:: Document segment

Thus, peace work today may take place in conflict regions, among suffering people;
it may aim at empowerment and (re)creation of civil society; it may aim at increasing
intercultural understanding and respect in increasingly mixed societies also
in the West and focus on asylum seekers, refugees and guest workers. It may
focus on community-building in big cities, on peaceful and mindful living vis-a-vis
other people, other cultures and Nature.
The basic quality is that it aims at creating alternatives to the present world-encompassing
culture of violence, and it does so in concrete ways, in action and not only
on paper or in thinking. A peace worker is now one who is committed to do something
for a small, focussed part of that larger thing called world peace, whereas
it used to be one who confronted that whole peace and what threatened it most,
namely nuclear annihilation. I wish to add that to me it encompasses an explicit
commitment to non-violence in means and ends, in thought, speech and action,
but I am able and willing to accept that, given certain norms and situations,
there can be a genuine peace conceptualisation and commitment with a less "fundamentalist"
value commitment. Peace must remain a pluralist, multicultural - however never
corruptible - idea.
This is compatible with the general trend of our times - the individual, not
the collectivity, expresses the ethos of the post-Cold War era. One may even
talk about a "peace market" as shallow as it may appear - with the
numerous individual consultants, small and big NGOs energetically selling their
knowledge in one of the fields of peace (or 'peace') to governments, international
organizations, via the Internet, personal networking and advocacy.

::::
:: Given records

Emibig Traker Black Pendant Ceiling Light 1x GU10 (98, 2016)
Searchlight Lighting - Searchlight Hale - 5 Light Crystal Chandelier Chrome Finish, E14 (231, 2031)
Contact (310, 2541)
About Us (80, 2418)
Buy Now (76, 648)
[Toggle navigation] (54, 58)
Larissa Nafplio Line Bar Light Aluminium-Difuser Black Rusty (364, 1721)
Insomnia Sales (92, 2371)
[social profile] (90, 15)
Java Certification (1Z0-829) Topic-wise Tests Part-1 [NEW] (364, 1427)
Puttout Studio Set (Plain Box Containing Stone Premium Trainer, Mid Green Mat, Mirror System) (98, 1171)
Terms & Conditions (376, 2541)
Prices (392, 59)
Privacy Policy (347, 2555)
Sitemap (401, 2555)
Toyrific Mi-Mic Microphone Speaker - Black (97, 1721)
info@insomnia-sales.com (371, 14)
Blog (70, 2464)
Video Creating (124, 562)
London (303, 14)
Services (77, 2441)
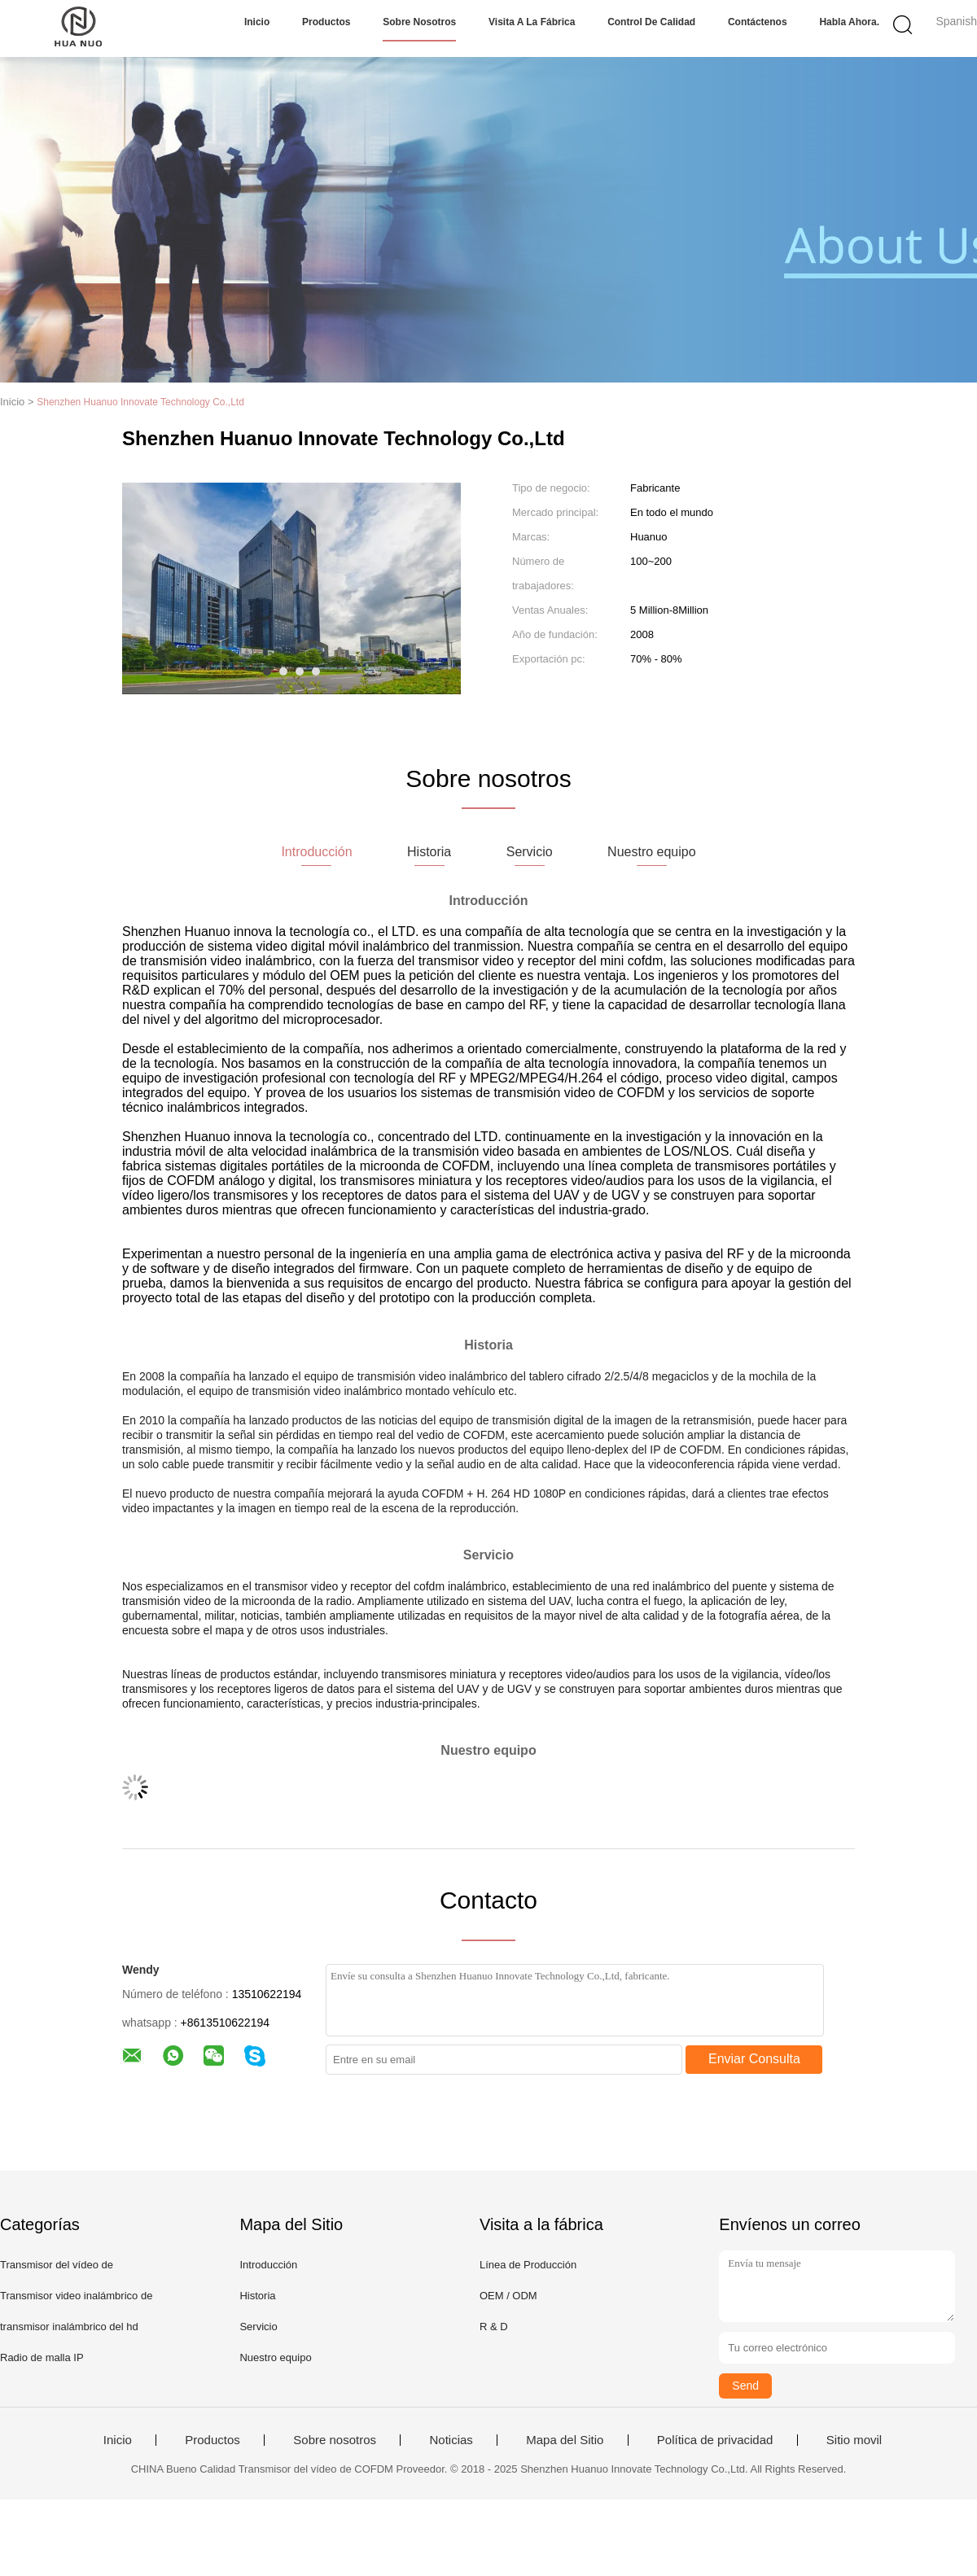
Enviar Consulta (754, 2059)
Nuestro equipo (275, 2357)
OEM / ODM (508, 2296)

::::

▶ **Challenge 1**: According to the passage on peace work, what did a peace worker once confront?
▶ **Challenge 2**: Update the stretch of the passage on peace work from "The basic quality" through "corruptible - idea.", putting "global peace" in place of "world peace".

▶ **Solution 1**: A peace worker once confronted the whole of peace and what threatened it most, namely nuclear annihilation.

▶ **Solution 2**:
The basic quality is that it aims at creating alternatives to the present world-encompassing
culture of violence, and it does so in concrete ways, in action and not only
on paper or in thinking. A peace worker is now one who is committed to do something
for a small, focussed part of that larger thing called global peace, whereas
it used to be one who confronted that whole peace and what threatened it most,
namely nuclear annihilation. I wish to add that to me it encompasses an explicit
commitment to non-violence in means and ends, in thought, speech and action,
but I am able and willing to accept that, given certain norms and situations,
there can be a genuine peace conceptualisation and commitment with a less "fundamentalist"
value commitment. Peace must remain a pluralist, multicultural - however never
corruptible - idea.